A text file containing sensitive information was publicly accessible for about eight months, although the university has found no evidence that anybody's identity details had been abused during that period. The information contained in the file included student identification numbers, social security numbers, names, and dates of birth.
Two other database files were also potentially accessible, but neither had been indexed by Google or any other search engine, the university said. Those files contained similar data as well as photos and held 22,722 individual records.
U Tampa blamed the exposure on a "server management error." According to a statement posted to the school's website, all three files had been created to help resolve a university ID card problem that surfaced when a new server was brought online on the network in July 2011. The information resided on internal servers and wasn't intended to be viewed externally.

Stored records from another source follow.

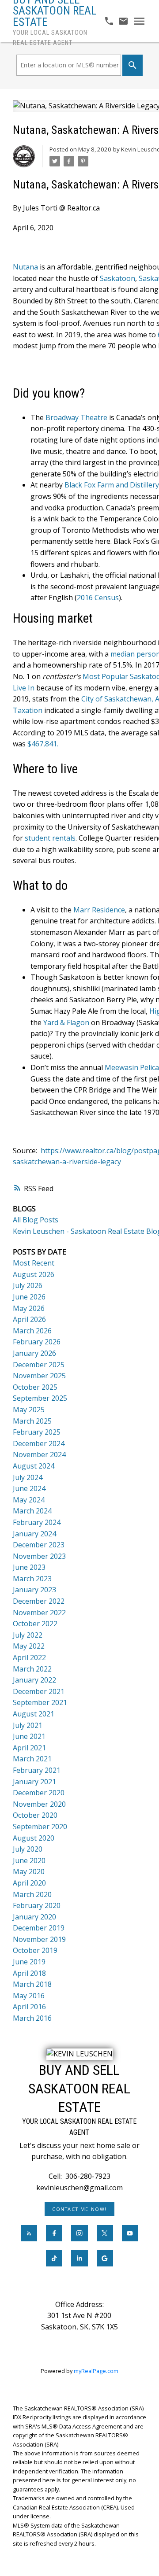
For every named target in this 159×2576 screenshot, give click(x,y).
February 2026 (37, 1342)
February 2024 (37, 1522)
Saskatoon (117, 278)
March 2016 (32, 2018)
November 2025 (39, 1375)
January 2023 (34, 1589)
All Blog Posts (35, 1220)
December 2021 (38, 1691)
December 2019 (38, 1928)
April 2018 (29, 1973)
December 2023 (38, 1545)
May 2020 (29, 1871)
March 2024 (32, 1511)
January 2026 (34, 1353)
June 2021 (29, 1736)
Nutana (25, 267)
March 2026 (32, 1331)
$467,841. (42, 744)
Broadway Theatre (76, 417)
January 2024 (34, 1534)
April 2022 (29, 1657)
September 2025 (40, 1398)
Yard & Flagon (66, 1022)
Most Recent (33, 1263)
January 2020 (34, 1917)
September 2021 (40, 1702)
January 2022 (34, 1680)
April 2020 (29, 1883)
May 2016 (29, 1995)
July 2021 (27, 1725)
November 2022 (39, 1612)
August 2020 (33, 1838)
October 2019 (35, 1950)
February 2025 (37, 1432)
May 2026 (29, 1308)
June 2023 (29, 1567)
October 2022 (35, 1623)
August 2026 (33, 1274)
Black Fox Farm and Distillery (111, 485)
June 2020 (29, 1860)
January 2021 (34, 1781)
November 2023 (39, 1556)
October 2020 (35, 1815)
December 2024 (38, 1443)
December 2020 (38, 1792)
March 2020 (32, 1894)
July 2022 (27, 1635)
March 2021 (32, 1759)
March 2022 (32, 1669)
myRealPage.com (96, 2371)
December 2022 (38, 1601)
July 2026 (27, 1285)
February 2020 (37, 1905)
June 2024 (29, 1488)
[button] (79, 2209)
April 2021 (29, 1748)
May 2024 (29, 1500)
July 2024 (27, 1477)
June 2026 (29, 1297)
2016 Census (98, 597)
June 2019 (29, 1962)
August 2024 (33, 1466)
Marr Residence (99, 910)
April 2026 (29, 1319)
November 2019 (39, 1939)
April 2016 (29, 2006)
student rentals (50, 838)
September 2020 (40, 1826)
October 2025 (35, 1387)
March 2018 (32, 1984)
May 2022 (29, 1646)
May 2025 (29, 1409)
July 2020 (27, 1849)
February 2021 (37, 1770)
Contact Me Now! (79, 2209)
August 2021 (33, 1714)
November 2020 (39, 1804)
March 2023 (32, 1578)
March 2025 (32, 1421)
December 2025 (38, 1364)
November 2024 (39, 1454)
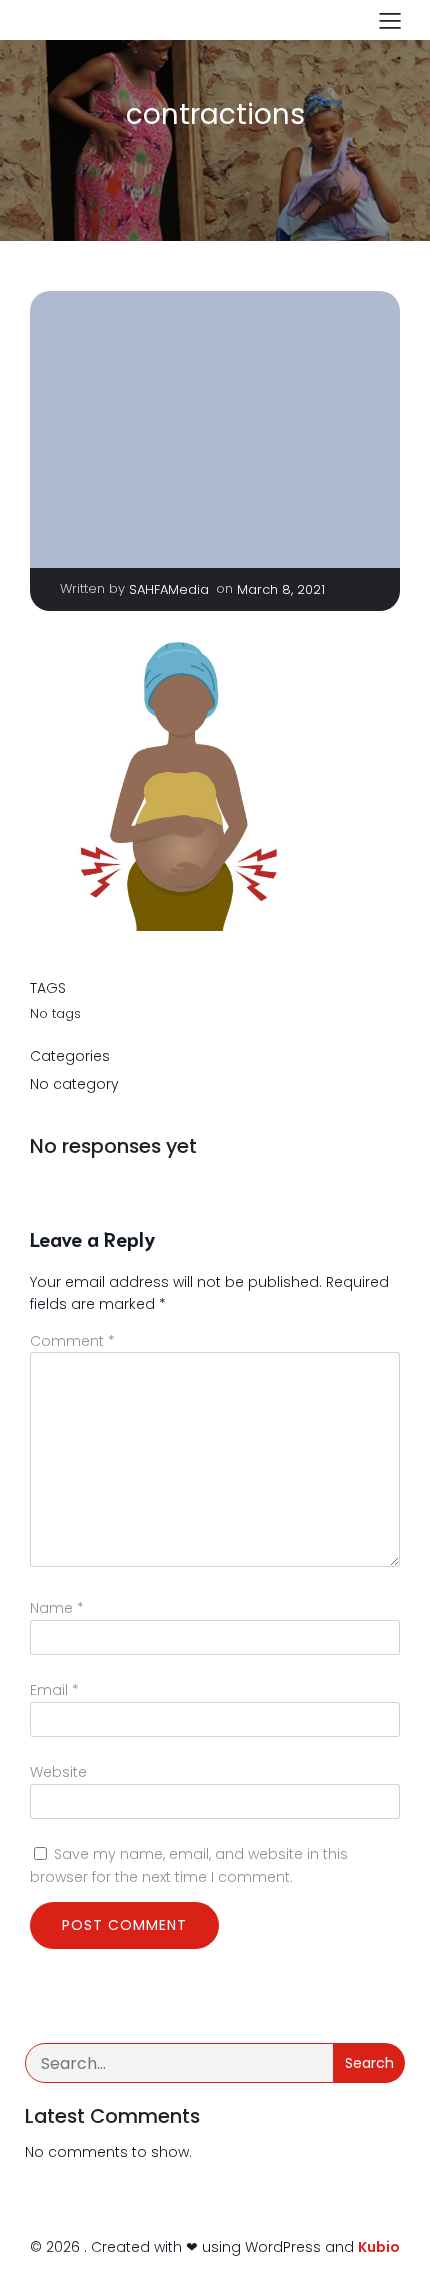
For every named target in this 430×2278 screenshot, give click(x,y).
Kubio (379, 2247)
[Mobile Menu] (390, 20)
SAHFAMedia (169, 589)
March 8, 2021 (281, 589)
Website (58, 1772)
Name (57, 1608)
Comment (72, 1341)
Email (54, 1690)
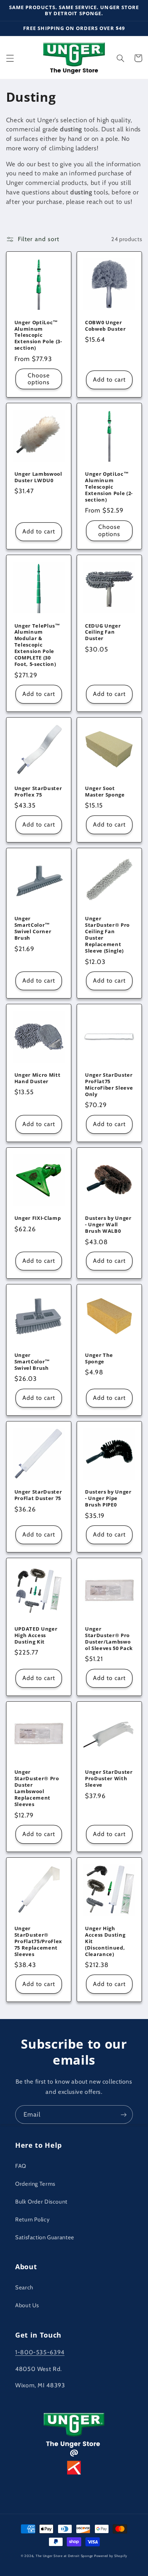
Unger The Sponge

"Unfortunately, the text file consisting of current student data was later inadvertently indexed by Google. However, the two database files...were not indexed by Google or any other search engine," the university reported.
The text field had been found and viewed by two university students during an in-class activity exploring search techniques. The students reported their discovery to the university's IT organization, which notified Google in turn. Google removed the cached text file from its search engine. The same two students have viewed the two database files too, and allowed IT staff to search their computers and storage devices to eliminate any vestiges of the files.
"Based on our investigation to date, UT administrators believe there is no risk to students and employees in these two database files," the university reported. However, it added, it would be notifying those individuals whose information was in the Google-indexed file to take appropriate identity protection measures.
To address privacy concerns, the university has taken multiple steps. IT has secured the activity logs that maintain information about individual access to the files involved in the compromise and hired a third-party to assess its findings and review security practices and procedures. It also has set up a "breach verification portal" that allows users to log in with their student access information to confirm whether or not their data was in the exposed text file. The university has also sent paper letters to each of the people in the text file with instructions for signing up for the pre-paid identity protection service, which will monitor credit activities for individuals.
"UT takes this incident very seriously, and UT President Ronald Vaughn has ordered a thorough investigation and is taking aggressive action to make sure it doesn't happen again," the data breach site states. "We are constantly improving security features to avoid exposures and breaches, and, a number of tools and services are used to aid in ensuring that the information, computers and the university network are well protected."